2. Liquid Compatibility:

ISO Tanks are suitable for both hazardous and non-hazardous liquids, thanks to their robust construction and safety features. Flexitanks, on the other hand, are typically designed for non-hazardous liquids and are not recommended for hazardous cargo.

3. Transportation Costs:

Flexitanks have a clear advantage when it comes to transportation costs. They are more cost-effective to use initially and incur lower cleaning and maintenance expenses. ISO Tanks require more significant initial investment and ongoing maintenance, including cleaning and repair.

4. Environmental Impact:

ISO Tanks are more environmentally friendly in the long run due to their reusability. They reduce the amount of waste generated, making them a sustainable option. Flexitanks, being single-use, contribute to higher waste generation.

5. Capacity:

ISO Tanks come in various sizes, making them suitable for different cargo capacities. Flexitanks, on the other hand, have fixed capacities, which may limit their suitability for certain cargo quantities.

6. Installation and Handling:

Flexitanks are easy to install, requiring minimal equipment and expertise. ISO Tanks, due to their size and weight, require specialized equipment for handling and transportation.

7. Safety and Containment:

ISO Tanks offer better safety and containment for hazardous liquids due to their steel construction. Flexitanks may not be the ideal choice for such cargo due to their flexibility.

Uses of Flexitanks and ISO Tanks

Flexitanks and ISO Tanks serve different purposes, and their suitability depends on the type of liquid cargo and specific transportation needs.

Flexitank Uses:

1. Food and Beverages: Flexitanks are commonly used to transport food-grade liquids such as vegetable oils, fruit juices, and wines.

2. Non-Hazardous Chemicals: They are suitable for non-hazardous industrial chemicals that don’t require the safety features of ISO Tanks.

3. Agriculture: Flexitanks can carry liquid fertilizers and crop protection products.

ISO Tank Uses:

1. Hazardous Chemicals: ISO Tanks are designed to safely transport hazardous chemicals, including flammable and corrosive substances.

2. Bulk Liquids: They are used for the efficient transportation of large quantities of non-hazardous liquids, such as water, fuel, and industrial chemicals.

3. Pharmaceuticals: ISO Tanks can be used to transport pharmaceutical products, ensuring product integrity and safety.

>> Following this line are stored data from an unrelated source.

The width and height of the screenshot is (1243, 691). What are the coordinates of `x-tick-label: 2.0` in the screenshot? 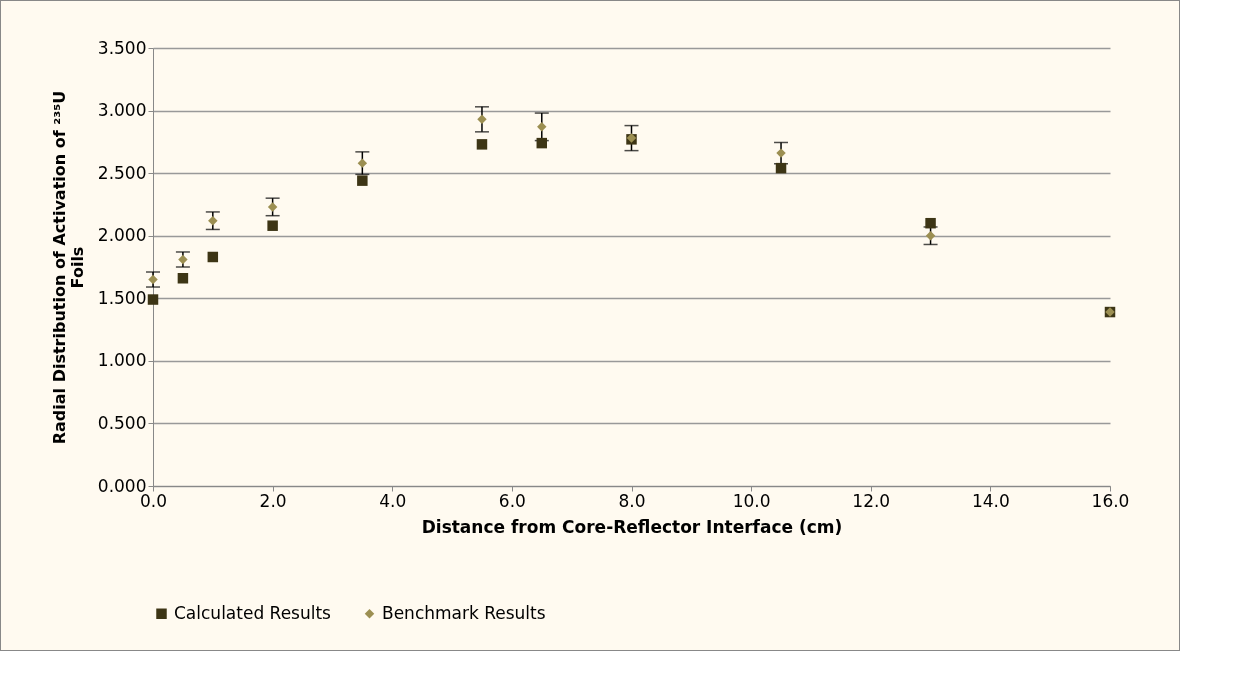 It's located at (273, 500).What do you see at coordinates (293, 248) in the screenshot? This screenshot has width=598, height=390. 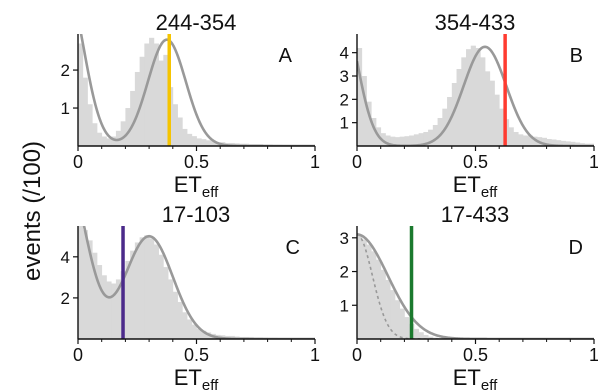 I see `panel-c-letter: C` at bounding box center [293, 248].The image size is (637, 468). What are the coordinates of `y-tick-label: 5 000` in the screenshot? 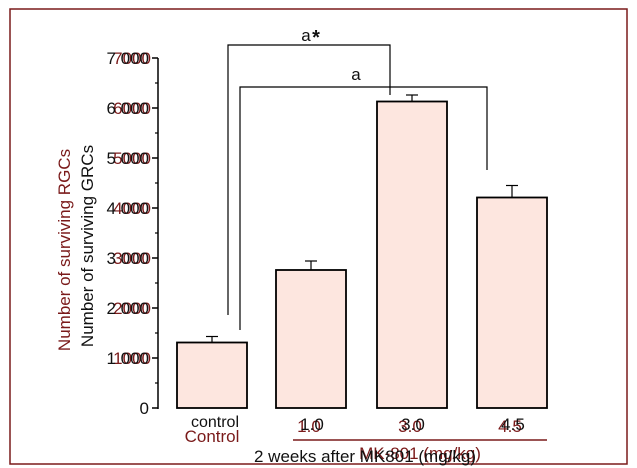 It's located at (128, 158).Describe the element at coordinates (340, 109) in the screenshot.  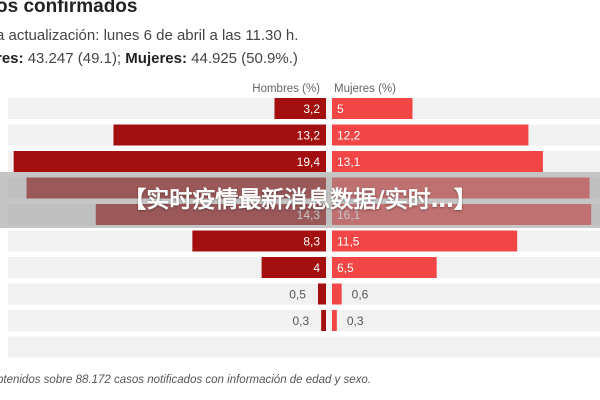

In the choice between Flexitanks and ISO Tanks, there is no one-size-fits-all answer. The decision depends on the specific requirements of your liquid cargo transportation. Flexitanks are cost-effective, easy to use, and versatile for non-hazardous liquids, while ISO Tanks offer durability, reusability, and enhanced safety for both hazardous and non-hazardous cargo.

Environmental considerations also play a significant role in this decision. If sustainability is a top priority, ISO Tanks, with their reusability, can be the more eco-friendly option.

Ultimately, whether you opt for Flexitanks or ISO Tanks, it’s essential to weigh the advantages and disadvantages in the context of your cargo, budget, and environmental values. By understanding the key differences between these two liquid transportation methods, you can make an informed choice that best suits your needs.